Alitalia, allarme del governo già sparita dagli aeroporti del Sud
di Francesco Pacifico
Martedì 21 Febbraio 2017, 08:40 - Ultimo agg. 19:33
3 Minuti di Lettura
Per andare da Roma a Napoli si spende il doppio di quanto una low cost chiederebbe per Praga o Berlino. Da Torino a Palermo, dove non c'è il diretto, si paga anche il triplo. Più in generale, per i circa 30 milioni di passeggeri che partono ogni anno dagli scali del Sud, sono in attività appena una trentina di rotte (e quasi una decina sono stagionali). E di queste soltanto quattro sono internazionali: il BariTirana, Mosca che si può raggiungere (ma d'estate) da Palermo e Catania, che è collegata anche con San Pietroburgo. In questi giorni Alitalia, vicina al terzo turnaround dell'era privata per evitare il fallimento, lotta per non sparire dal panorama del trasporto italiano. Ma nel Mezzogiorno l'ex compagnia di bandiera è già in molte zone un ricordo.

«Anche se volesse», spiega l'economista della Bocconi Oliviero Baccelli, «Alitalia non ha neanche gli aeromobili per aumentare i voli al Sud. Che sono indispensabili per creare un sistema di hub and spoke su Milano e Roma per il feederaggio del traffico internazionale. Senza contare che già oggi il Fiumicino-Capodichino o il Linate-Lamezia Terme sono comunque poco remunerativi per la difficoltà di raggiungere un equilibrio tra passeggeri trasportati e quelli che transitano negli scali».

Complici l'allarme terrorismo che ha messo fuori gioco le località del Maghreb, il basso costo del petrolio e la parità tra euro e dollaro, il Mezzogiorno si è ritrovato con ondate di turisti inaspettate. E del trend hanno beneficiato quasi tutti i suoi aeroporti: Fontanarossa a Catania, primo nel Sud, ha visto crescere il traffico dell'11,4 per cento, con i passeggeri saliti a 7,9 milioni; Napoli, ottava realtà nazionale, è aumentata del 9,9 per cento con 6,775 milioni di viaggiatori; Palermo dell'8,4 per cento a quota 5,325 milioni di turisti; Bari dell'8,8 per cento con 4,3 milioni di movimenti. Un boom che però è legato per lo più allo sbarco massiccio delle low cost (Ryanair, Easy Jet, Vueling) che ormai staccano la metà totale dei biglietti e che ogni anno aprono nuove rotte nazionali e internazionali.
Da tempo Alitalia riduce la sua presenza nel Sud, ma il processo si è intensificato soprattutto nell'ultimo triennio. Proprio nel 2014 la Sagat di Torino chiese aiuto alle autorità per bloccare la decisione di cancellare i voli diretti per Alghero, Bari, Catania, Lamezia, Reggio Calabria e Palermo, lasciando collegamenti soltanto verso Napoli e Roma. Sempre nello stesso periodo sarebbe iniziata un alleggerimento nelle commesse garantite per la manutenzione all'Atitech di Napoli, un tempo controllata proprio dalla Magliana. E su questo crinale si è arrivati all'estate scorsa, quando il vettore ha annunciato di voler abbandonare Reggio Calabria.

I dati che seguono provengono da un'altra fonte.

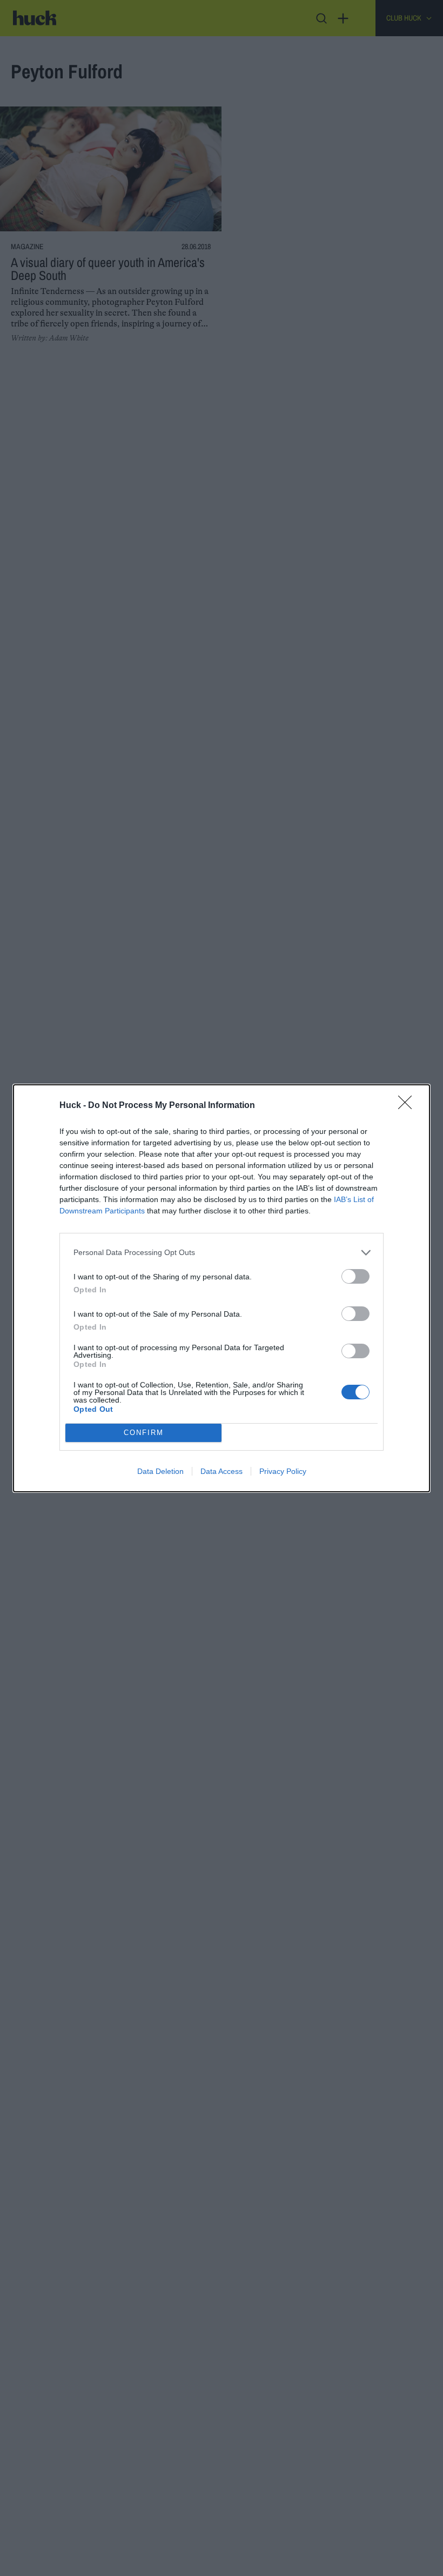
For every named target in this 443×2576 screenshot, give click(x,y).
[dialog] (221, 1288)
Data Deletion (160, 1471)
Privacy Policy (282, 1471)
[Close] (408, 1106)
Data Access (221, 1471)
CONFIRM (144, 1433)
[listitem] (221, 1252)
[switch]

Le rotte verso il Sud, tranne poche eccezioni (come la Roma-Catania o la Milano-Palermo) sono economicamente poco sostenibili. «Se il load factor, l'indice di riempimento, sui voli verso il Mezzogiorno dovrebbe essere intorno al 70 per cento, dieci per cento sotto il livello minimo per rendere un volo remunerativo, la compagnia di bandiera sostiene un costo del lavoro e paga passaggi alle società di gestione degli scali superiore ad almeno il 20 per cento di quello sostenuto dalle low cost», nota Andrea Giuricin dell'Istituto Bruno Leoni.

È lunghissima la lista di condizioni che rende il mercato del Sud sempre meno accessibile per Alitalia. Dove si è investito qualcosa, come dimostrano la sala vip a Napoli o le basi light per la manutenzione. Alla Magliana si vuole presidiare l'area, non fosse altro perché i 30 milioni di viaggiatori sono un bacino imprescindibile per fare feederaggio, per riempire i voli destinati alle mete europee e internazionali che partono da Milano e Roma. Ma non mancano ostacoli di natura infrastrutturale o politici. Sul primo versante è indicativo che a Bologna si sta lavorando per aprire nel 2019 una monorotaia tra il Marconi e la stazione ferrovia, che a Venezia il Marco Polo vuole estendersi fino al porto dei vaporetti, «mentre i tempi per portare i binari dell'alta velocità a Fiumicino o a Malpensa sono incerti», nota Giuricin. Difficile aprire poi rotte internazionali, che l'alleanza Skyteam (guidata dall'ex socio forte Air France) contingenta al vettore italiano.